About this task:
Beginning with the line where "Meilleures ventes (241, 1239)" occurs, set down each line of the records through the final one, exactly and without additions.

********************

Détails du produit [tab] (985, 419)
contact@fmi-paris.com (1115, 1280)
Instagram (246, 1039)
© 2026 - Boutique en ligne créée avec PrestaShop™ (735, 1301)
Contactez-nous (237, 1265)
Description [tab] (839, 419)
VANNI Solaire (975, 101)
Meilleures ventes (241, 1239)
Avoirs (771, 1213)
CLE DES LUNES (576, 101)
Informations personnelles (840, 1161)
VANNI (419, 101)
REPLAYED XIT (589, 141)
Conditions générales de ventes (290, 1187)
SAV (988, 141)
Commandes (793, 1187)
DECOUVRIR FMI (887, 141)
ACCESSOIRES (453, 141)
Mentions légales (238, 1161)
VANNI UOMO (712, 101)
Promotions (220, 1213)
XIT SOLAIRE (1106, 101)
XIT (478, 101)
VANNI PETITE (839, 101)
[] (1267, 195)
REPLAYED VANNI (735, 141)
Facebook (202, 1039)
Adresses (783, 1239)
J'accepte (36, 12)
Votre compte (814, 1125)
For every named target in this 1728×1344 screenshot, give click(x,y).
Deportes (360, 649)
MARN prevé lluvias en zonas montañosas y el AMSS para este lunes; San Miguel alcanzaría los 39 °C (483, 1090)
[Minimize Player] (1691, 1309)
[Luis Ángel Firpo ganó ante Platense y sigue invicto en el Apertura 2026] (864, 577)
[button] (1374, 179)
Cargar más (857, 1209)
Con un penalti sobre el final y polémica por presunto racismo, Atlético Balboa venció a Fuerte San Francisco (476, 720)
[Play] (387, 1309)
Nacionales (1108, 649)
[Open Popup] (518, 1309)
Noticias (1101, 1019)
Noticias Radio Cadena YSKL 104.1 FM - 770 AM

********************

Expected output:
Meilleures ventes (241, 1239)
Avoirs (771, 1213)
CLE DES LUNES (576, 101)
Informations personnelles (840, 1161)
VANNI (419, 101)
REPLAYED XIT (589, 141)
Conditions générales de ventes (290, 1187)
SAV (988, 141)
Commandes (793, 1187)
DECOUVRIR FMI (887, 141)
ACCESSOIRES (453, 141)
Mentions légales (238, 1161)
VANNI UOMO (712, 101)
Promotions (220, 1213)
XIT SOLAIRE (1106, 101)
XIT (478, 101)
VANNI PETITE (839, 101)
[] (1267, 195)
REPLAYED VANNI (735, 141)
Facebook (202, 1039)
Adresses (783, 1239)
J'accepte (36, 12)
Votre compte (814, 1125)
For every named target in this 1728×1344 screenshot, give click(x,y).
Deportes (360, 649)
MARN prevé lluvias en zonas montañosas y el AMSS para este lunes; San Miguel alcanzaría los 39 °C (483, 1090)
[Minimize Player] (1691, 1309)
[Luis Ángel Firpo ganó ante Platense y sigue invicto en el Apertura 2026] (864, 577)
[button] (1374, 179)
Cargar más (857, 1209)
Con un penalti sobre el final y polémica por presunto racismo, Atlético Balboa venció a Fuerte San Francisco (476, 720)
[Play] (387, 1309)
Nacionales (1108, 649)
[Open Popup] (518, 1309)
Noticias (1101, 1019)
Noticias Radio Cadena YSKL 104.1 FM - 770 AM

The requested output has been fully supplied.